BEIJING – Amazon.com will set up shop in China’s Shanghai free trade zone, the company said on Wednesday, aiming to take advantage of less stringent trade regulations to sell a wider range of products in the country.
The U.S. online retailer’s move shows an intent not only to remain in China but to beef up its presence in an e-commerce market dominated by Alibaba Group Holding and Beijing-based JD.com, the second-biggest player.
Amazon signed a memorandum of cooperation to give Chinese customers access to its products from its global supply chain and to help small and medium-sized enterprises in China to export their products to customers in other countries, the company said in an e-mailed statement.
The company is also pushing its Amazon Web Services (AWS) cloud computing business in China and said in December that the country will have its own AWS region to improve speeds for its mainly corporate customers.
However, persistent expansion has come at a cost, leaving Amazon with a $126 million net loss in the second quarter, up from a loss of $7 million in the same period last year.

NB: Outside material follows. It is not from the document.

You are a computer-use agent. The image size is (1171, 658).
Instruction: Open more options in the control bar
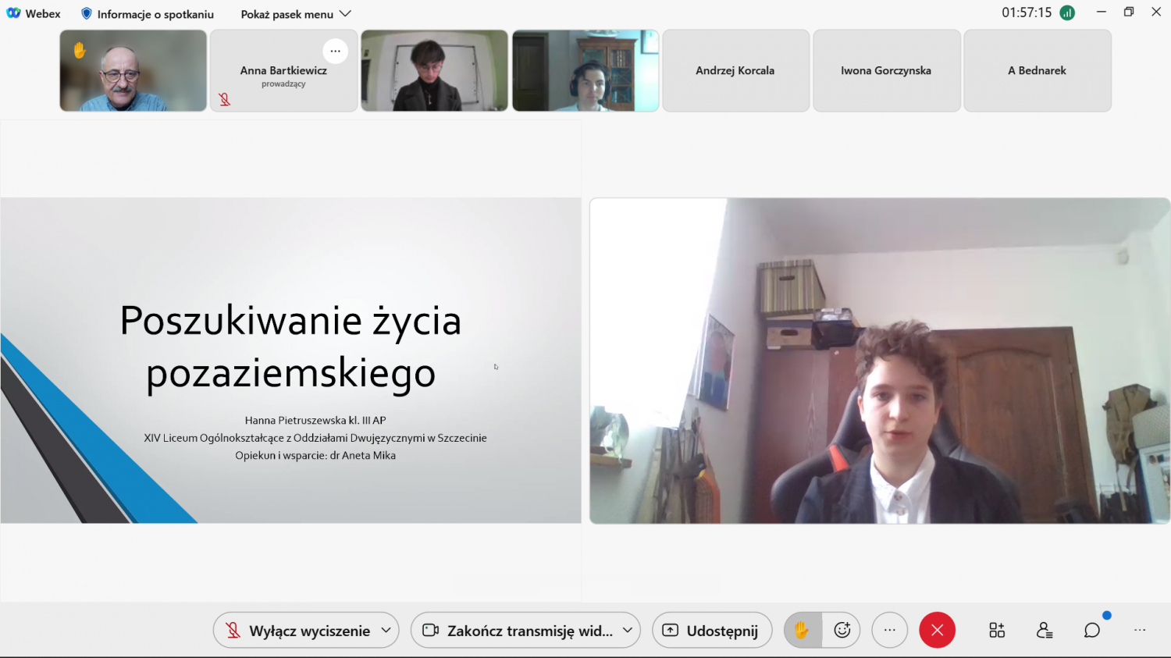pos(889,630)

The company also forecast an operating loss of between $810 million and $410 million for the third quarter to Sept. 30, up from a $25 million loss a year ago. [eap_ad_2] ‘INCREDIBLE OPPORTUNITY’
“I look forward to working with our Shanghai partners to realize the incredible opportunity of developing the best cross-border shopping experience possible for not only customers in China but also around the world and establishing Shanghai as a recognized international cross-border e-commerce center,” said Diego Piacentini, Amazon’s senior vice president of International Consumer Business.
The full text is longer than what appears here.